DNA from silver carp, one of the Asian species threatening to invade the Great Lakes and compete with native fish for food, showed up in samples taken from a waterway called the North Shore Channel between June and September. Of 171 samples collected, 17 tested positive, as did 17 of 57 samples from the nearby Chicago River taken in September.
Scientists don't know whether so-called environmental DNA, or "eDNA," signals the presence of live fish or could have come from another source, such as bilge water from ships or feces from fish-eating birds. But government policy requires an intensive search whenever three consecutive rounds of sampling yield positive results.
"This is part of the ... control strategy that includes continuing aggressive monitoring to keep Asian carp out of the Great Lakes, developing cutting edge control technologies, and refining the use of eDNA," said John Goss, who coordinates the Obama administration's Asian carp program through the White House Council on Environmental Quality.
The Oct. 16-19 search will cover the North Shore Channel and a 6-mile stretch of the Chicago River beginning near the downtown Chicago lock. Commercial fishing crews will be deployed and teams will place nets in the waters. Government workers will use electric stunning devices to catch fish in shoreline areas and chase others toward the nets.
The hunt will be the third triggered by three consecutive eDNA sample sets. The others were in Lake Calumet, another Chicago-area waterway — one in 2011 and one this year. Neither turned up any Asian carp.
Just one actual carp has been found beyond an electric barrier 37 miles from the city designed to halt their advance. That happened in 2010.

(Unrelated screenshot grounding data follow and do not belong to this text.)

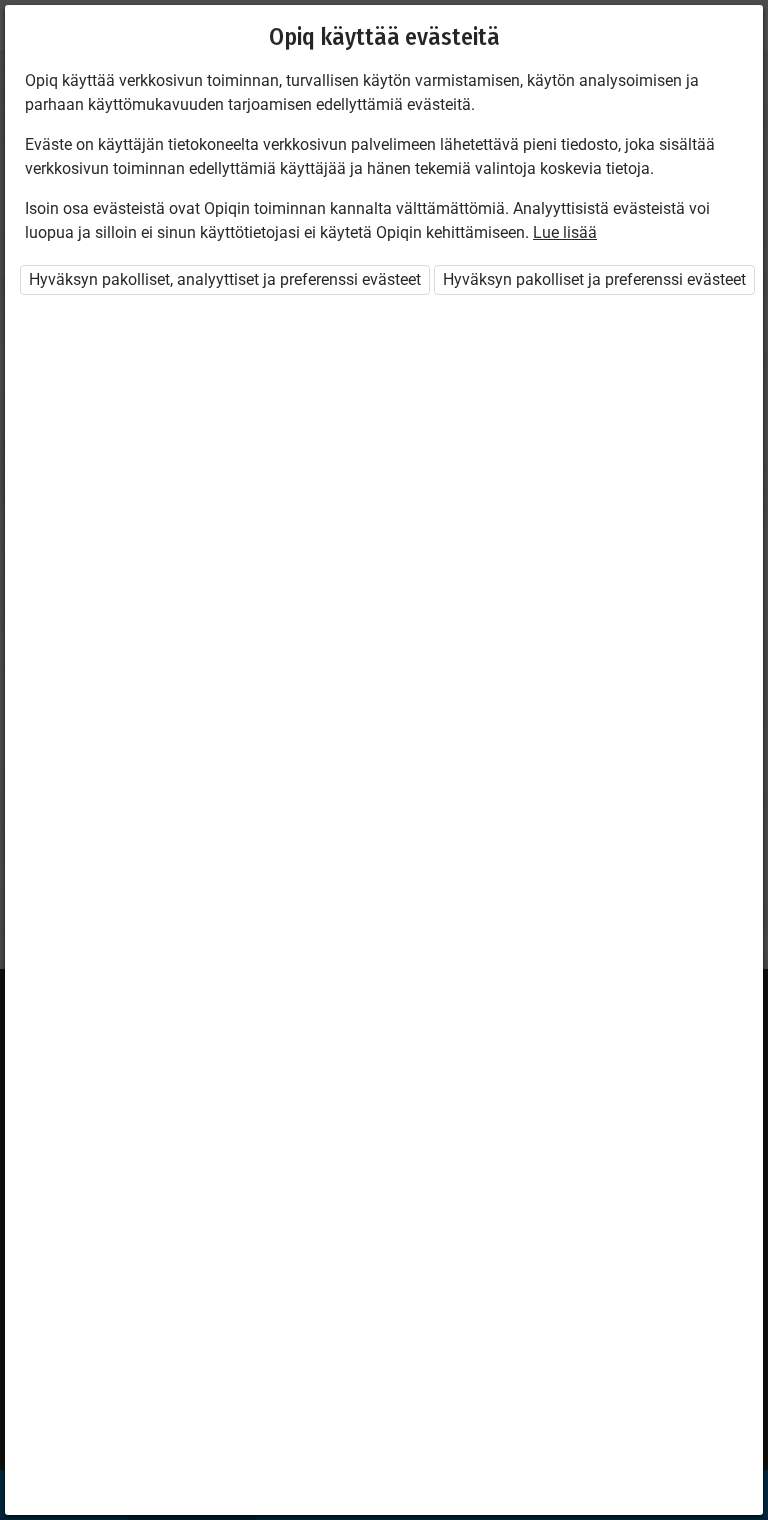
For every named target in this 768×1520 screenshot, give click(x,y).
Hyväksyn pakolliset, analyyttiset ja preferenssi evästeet (225, 279)
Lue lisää (565, 232)
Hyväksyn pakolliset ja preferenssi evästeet (594, 279)
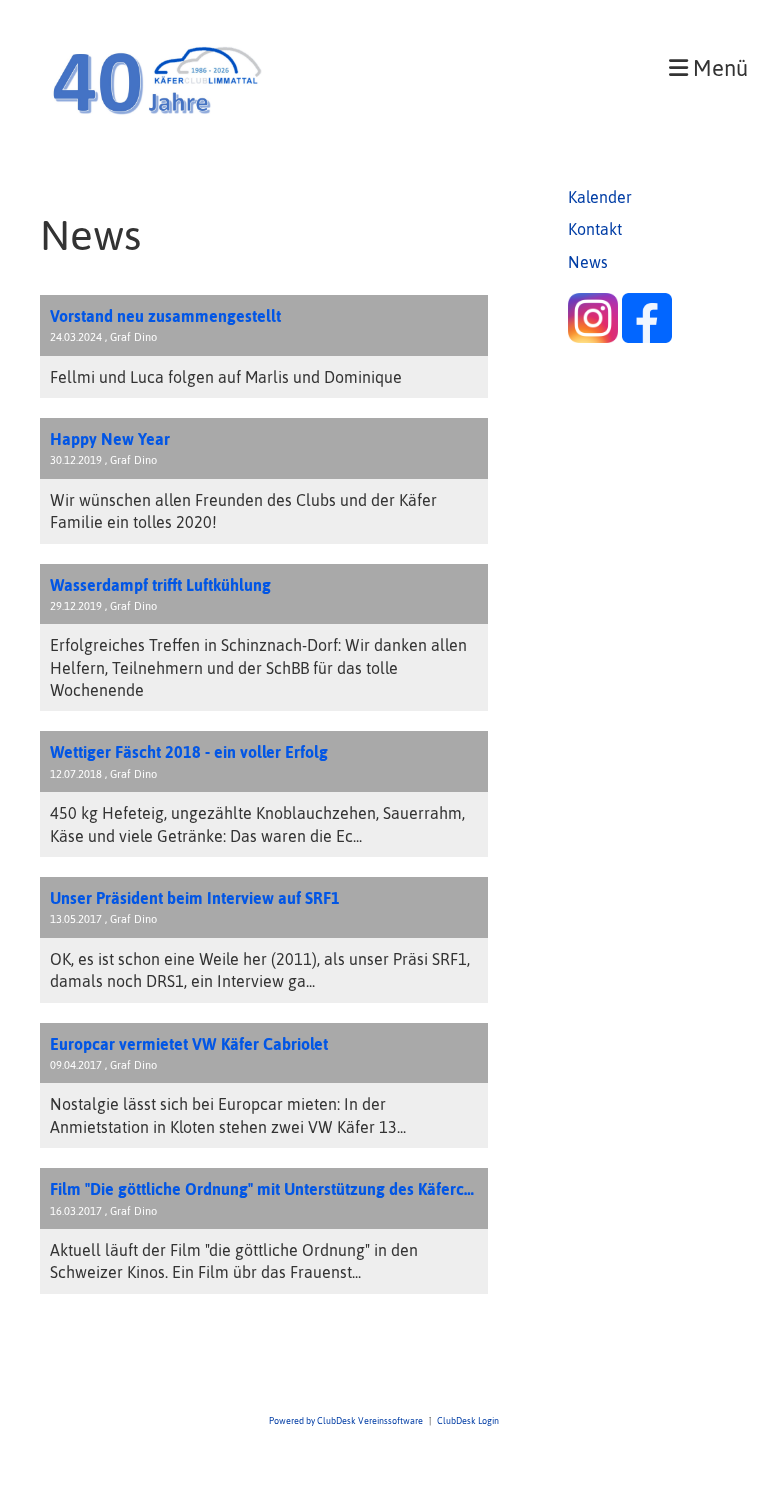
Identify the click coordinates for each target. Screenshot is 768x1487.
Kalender (600, 197)
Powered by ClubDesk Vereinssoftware (346, 1420)
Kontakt (595, 229)
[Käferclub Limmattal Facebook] (647, 337)
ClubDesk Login (468, 1420)
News (588, 262)
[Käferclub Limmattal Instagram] (593, 337)
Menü (718, 68)
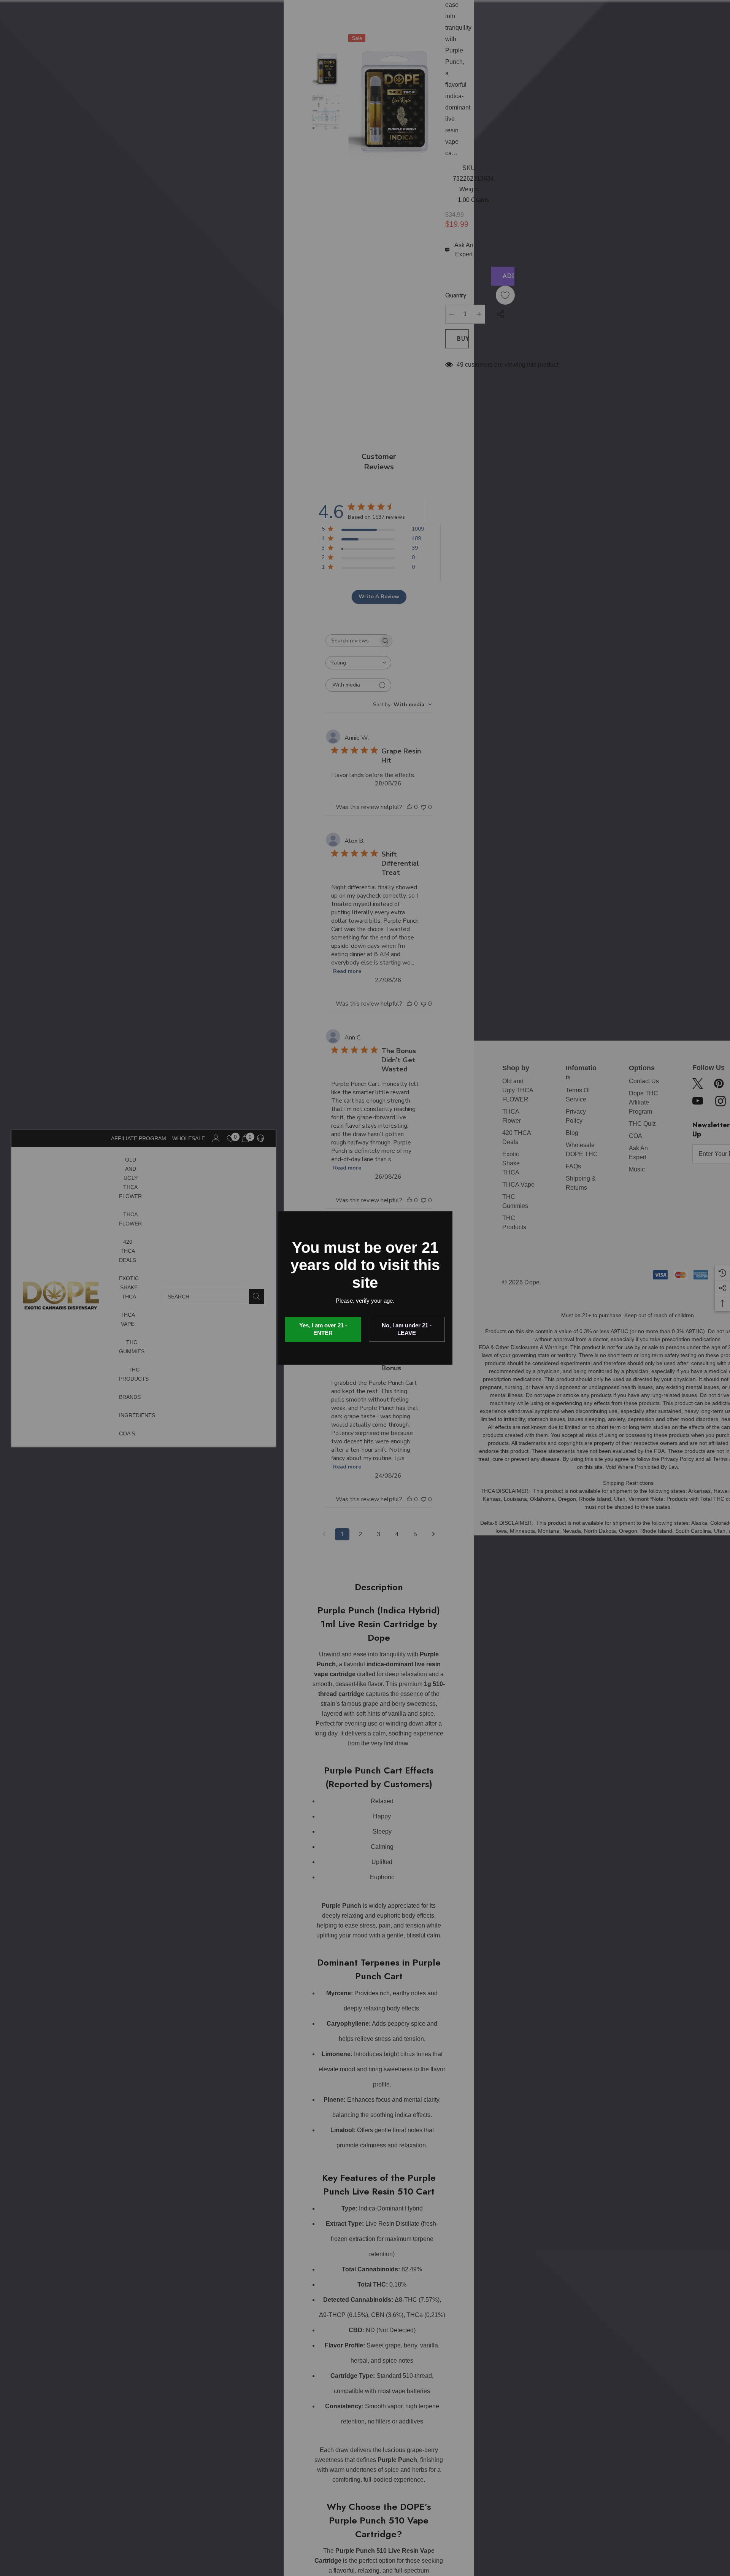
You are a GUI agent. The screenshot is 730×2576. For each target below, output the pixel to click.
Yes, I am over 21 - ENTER (323, 1329)
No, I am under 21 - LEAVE (407, 1329)
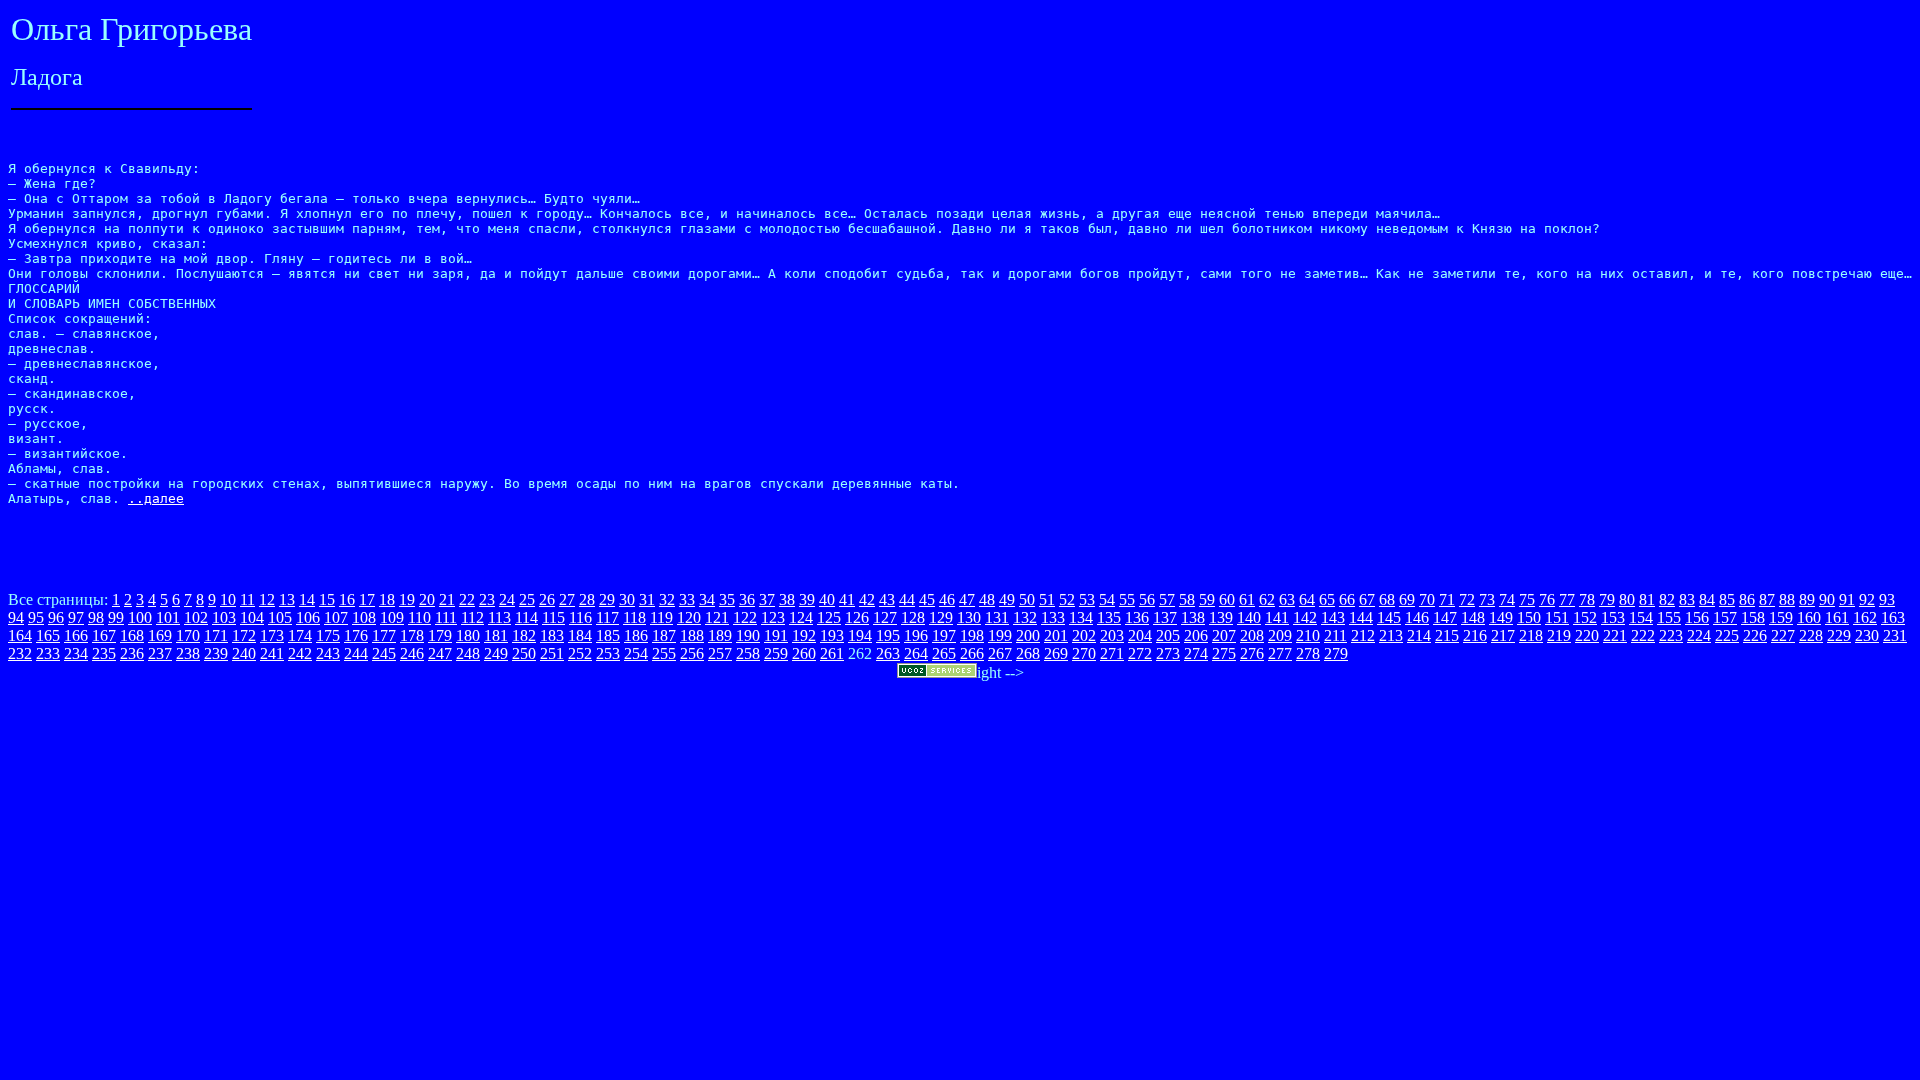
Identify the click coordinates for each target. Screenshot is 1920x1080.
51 (1047, 599)
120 (689, 617)
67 (1367, 599)
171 (216, 635)
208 (1252, 635)
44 (907, 599)
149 (1501, 617)
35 (727, 599)
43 (887, 599)
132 (1025, 617)
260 (804, 653)
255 (664, 653)
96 (56, 617)
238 (188, 653)
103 (224, 617)
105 (280, 617)
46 (947, 599)
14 (307, 599)
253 (608, 653)
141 (1277, 617)
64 (1307, 599)
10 (228, 599)
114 (526, 617)
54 (1107, 599)
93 (1887, 599)
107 (336, 617)
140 (1249, 617)
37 (767, 599)
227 (1783, 635)
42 (867, 599)
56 (1147, 599)
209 (1280, 635)
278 (1308, 653)
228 (1811, 635)
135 (1109, 617)
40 (827, 599)
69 (1407, 599)
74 (1507, 599)
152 (1585, 617)
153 (1613, 617)
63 (1287, 599)
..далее (156, 498)
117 (607, 617)
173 (272, 635)
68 (1387, 599)
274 (1196, 653)
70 (1427, 599)
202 (1084, 635)
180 (468, 635)
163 (1893, 617)
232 (20, 653)
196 (916, 635)
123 (773, 617)
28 (587, 599)
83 (1687, 599)
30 (627, 599)
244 (356, 653)
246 (412, 653)
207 (1224, 635)
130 (969, 617)
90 (1827, 599)
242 (300, 653)
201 (1056, 635)
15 (327, 599)
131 (997, 617)
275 (1224, 653)
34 (707, 599)
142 (1305, 617)
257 (720, 653)
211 (1335, 635)
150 (1529, 617)
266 (972, 653)
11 (247, 599)
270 (1084, 653)
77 (1567, 599)
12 (267, 599)
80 (1627, 599)
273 (1168, 653)
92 (1867, 599)
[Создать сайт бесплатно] (937, 672)
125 (829, 617)
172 (244, 635)
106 (308, 617)
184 (580, 635)
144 (1361, 617)
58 (1187, 599)
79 (1607, 599)
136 (1137, 617)
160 (1809, 617)
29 (607, 599)
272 (1140, 653)
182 (524, 635)
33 (687, 599)
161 (1837, 617)
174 (300, 635)
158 (1753, 617)
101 (168, 617)
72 (1467, 599)
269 (1056, 653)
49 (1007, 599)
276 (1252, 653)
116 (580, 617)
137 (1165, 617)
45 (927, 599)
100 (140, 617)
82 (1667, 599)
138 (1193, 617)
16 (347, 599)
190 (748, 635)
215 (1447, 635)
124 (801, 617)
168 (132, 635)
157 (1725, 617)
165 (48, 635)
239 (216, 653)
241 (272, 653)
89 (1807, 599)
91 (1847, 599)
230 (1867, 635)
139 (1221, 617)
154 (1641, 617)
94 (16, 617)
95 (36, 617)
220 (1587, 635)
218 (1531, 635)
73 (1487, 599)
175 (328, 635)
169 (160, 635)
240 (244, 653)
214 (1419, 635)
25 (527, 599)
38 (787, 599)
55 (1127, 599)
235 (104, 653)
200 (1028, 635)
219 (1559, 635)
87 (1767, 599)
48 (987, 599)
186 (636, 635)
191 (776, 635)
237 (160, 653)
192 (804, 635)
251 (552, 653)
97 (76, 617)
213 (1391, 635)
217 (1503, 635)
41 (847, 599)
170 (188, 635)
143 (1333, 617)
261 (832, 653)
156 (1697, 617)
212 (1363, 635)
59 (1207, 599)
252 (580, 653)
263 (888, 653)
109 (392, 617)
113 (499, 617)
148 (1473, 617)
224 (1699, 635)
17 (367, 599)
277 (1280, 653)
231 (1895, 635)
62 (1267, 599)
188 (692, 635)
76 (1547, 599)
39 (807, 599)
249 (496, 653)
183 (552, 635)
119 (661, 617)
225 (1727, 635)
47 (967, 599)
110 (419, 617)
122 (745, 617)
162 (1865, 617)
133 (1053, 617)
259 (776, 653)
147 (1445, 617)
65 (1327, 599)
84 (1707, 599)
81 (1647, 599)
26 (547, 599)
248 (468, 653)
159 (1781, 617)
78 (1587, 599)
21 (447, 599)
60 (1227, 599)
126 (857, 617)
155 (1669, 617)
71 (1447, 599)
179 (440, 635)
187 (664, 635)
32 (667, 599)
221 (1615, 635)
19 (407, 599)
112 (472, 617)
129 (941, 617)
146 (1417, 617)
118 (634, 617)
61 (1247, 599)
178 (412, 635)
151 (1557, 617)
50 (1027, 599)
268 (1028, 653)
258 (748, 653)
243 (328, 653)
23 (487, 599)
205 (1168, 635)
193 (832, 635)
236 (132, 653)
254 (636, 653)
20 (427, 599)
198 (972, 635)
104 (252, 617)
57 (1167, 599)
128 (913, 617)
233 (48, 653)
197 (944, 635)
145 (1389, 617)
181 (496, 635)
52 (1067, 599)
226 (1755, 635)
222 (1643, 635)
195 (888, 635)
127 (885, 617)
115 (553, 617)
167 (104, 635)
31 (647, 599)
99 (116, 617)
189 (720, 635)
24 (507, 599)
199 (1000, 635)
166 (76, 635)
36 (747, 599)
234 (76, 653)
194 (860, 635)
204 (1140, 635)
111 (446, 617)
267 (1000, 653)
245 (384, 653)
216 (1475, 635)
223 (1671, 635)
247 (440, 653)
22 (467, 599)
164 (20, 635)
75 (1527, 599)
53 (1087, 599)
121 (717, 617)
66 (1347, 599)
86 (1747, 599)
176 (356, 635)
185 (608, 635)
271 (1112, 653)
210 (1308, 635)
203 (1112, 635)
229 (1839, 635)
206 (1196, 635)
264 (916, 653)
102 (196, 617)
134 (1081, 617)
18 (387, 599)
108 (364, 617)
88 (1787, 599)
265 (944, 653)
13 (287, 599)
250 (524, 653)
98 (96, 617)
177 (384, 635)
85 (1727, 599)
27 (567, 599)
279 (1336, 653)
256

While federal officials contend the electric barrier and other measures to protect the Great Lakes from Asian carp are working well, critics say they're inadequate. Several independent studies have called for permanently separating the lakes from the carp-infested Mississippi River basin by putting structures in the Chicago waterways.
That's the course sought in a federal lawsuit filed by five states — Michigan, Wisconsin, Minnesota, Ohio and Pennsylvania — and the Grand Traverse Band of Ottawa and Chippewa Indians in Michigan.
Michigan Attorney General Bill Schuette said Tuesday that the recent eDNA discoveries were further incentive to continue the lawsuit. More than 80 positive samples have been recorded this year, he said.
Federal attorneys have asked U.S. District Judge John Tharp Jr. to dismiss the lawsuit, noting that Congress passed a law this year ordering the Army Corps of Engineers to complete a study by January 2014 of how to close pathways for invasive species between the Great Lakes and the Mississippi basin.
The Corps said this month it will release a report with options by the end of next year but will need more study to select the best one.
"Asian carp are knocking at the front door of the Great Lakes, and we cannot afford to wait on a federal government that fails to act," Schuette said.